Polish Socialist Workers Party (Polska Socjalistyczna Partia Robotnicza, PSPR) was a political party in Czechoslovakia founded in February 1921, based amongst Polish workers. The party was active in trade union struggles, mainly mobilizing miners and workers in heavy industries. The chairman of the party was Emanuel Chobot. Other prominent members of the party were Antoni Steffek and Wiktor Sembol. The party closely cooperated with the Czechoslovak Social Democratic Party. The party published the newspaper Robotnik Śląski ('Silesian Worker') from Fryštát.

In September 1921 internal conflicts in the party led to secession of the left-wing activists, who supported ideas of Comintern and joined the Communist Party of Czechoslovakia.

In the 1929 parliamentary election, Chobot was elected member of parliament. The party had contested the election in alliance with other Polish parties and the Jewish Party. Ahead of the 1935 parliamentary election, the party had reached an agreement with the Czechoslovak Social Democratic Party.

Before the 1935 elections, there was an internal debate between those who favoured a renewal of the Polish bloc electoral tactic of 1925 and 1929 and those who wanted a common list with Czechoslovak Social Democrats. Augustyn Łukosz, who was in favour of the first position, was excluded from the party in August 1934. The alliance with the Czechoslovak Social Democrats did not succeed to send a member of the Polish party to the Parliament. After the elections, Łukosz founded a new party, the Polish Social Democratic Party (PPSD), and in 1937 the PPSD merged with the Polish People's Party.

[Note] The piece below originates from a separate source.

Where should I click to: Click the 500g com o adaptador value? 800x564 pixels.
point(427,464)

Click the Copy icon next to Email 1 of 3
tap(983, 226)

As of 1928, the party claimed a membership of 2,100, out of whom 150 were women. The youth organization of the party claimed a membership of 1,500. The party held party congresses every two years. The party was a member of the Labour and Socialist International between 1923 and 1938. It was represented by Chobot in the Executive of the International 1931–1938, he shared his seat with Johann Kowoll of DSAP.